Water hyacinths (Eichhornia) are free-floating, aquatic flowering plants with a definite preference for warm weather. They belong to the genus Eichhornia. These natives of South American tropical waters enjoy a worldwide distribution now and are very popular in home water features.
The plants float on the water, with only the hairy fibrous root system staying underwater. However, if the roots touch the soil, as it usually happens at the edge of the ponds, they dig into the wet mud, resulting in vigorous growth. The leaf stalks are bulbous with air spaces inside, keeping the leaves and flower stalks afloat. Stolons sent out from the highly reduced stem bear baby plants, which stay connected to the mother, forming colonies. They grow rapidly and double in size in one to two weeks.
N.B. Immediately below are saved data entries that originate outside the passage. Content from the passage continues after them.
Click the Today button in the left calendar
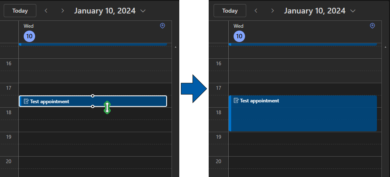The width and height of the screenshot is (390, 177). (x=20, y=11)
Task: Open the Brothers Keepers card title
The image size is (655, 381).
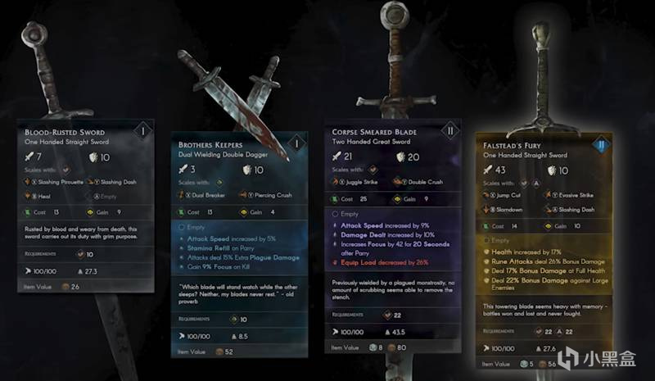Action: 210,145
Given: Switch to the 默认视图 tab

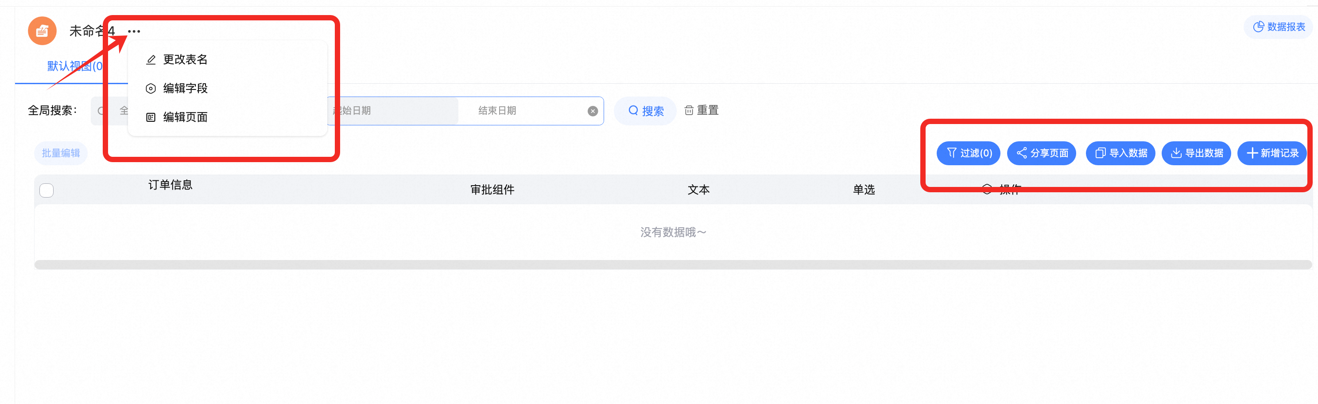Looking at the screenshot, I should tap(75, 66).
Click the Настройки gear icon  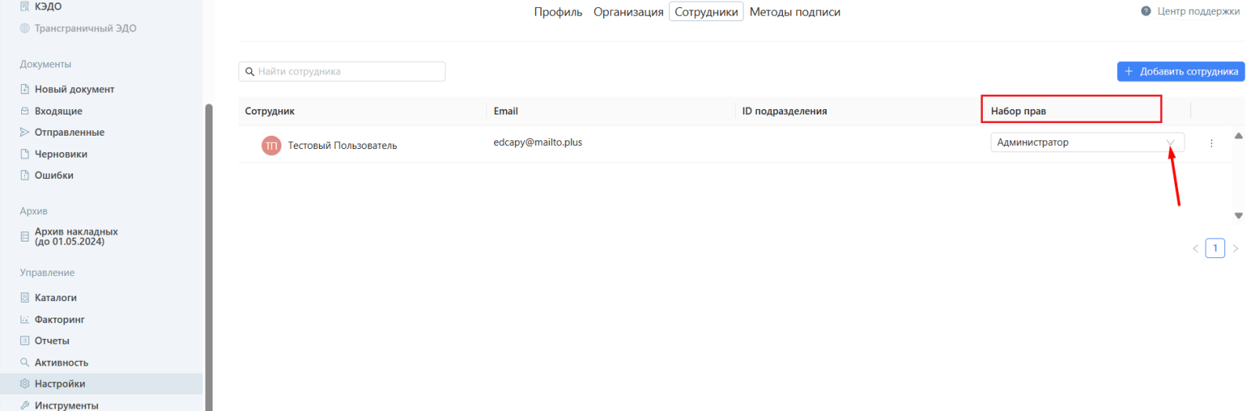[24, 384]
Being tropical plants, they are naturalized in Florida and parts of Texas and California. They do well in USDA zones 9 - 11, but can be successfully grown in tubs and over wintered in greenhouses in other zones. In the northern states, they are treated as annuals as they die out below 200 to 250 F.
Procuring the Plants
Many garden centers have water hyacinths in stock. Buy only a few plants at a time as they reproduce rapidly. Most people will gladly give away excess plants. A small offshoot is enough to start growth. They can be propagated from seeds too, but they should be planted before they go into dormancy. Water hyacinths come in seven different species, but the flower color remains light pink to lavender, although it can sometimes be white. A few popular ones include:
- Eichhornia crassipes is the common water hyacinth.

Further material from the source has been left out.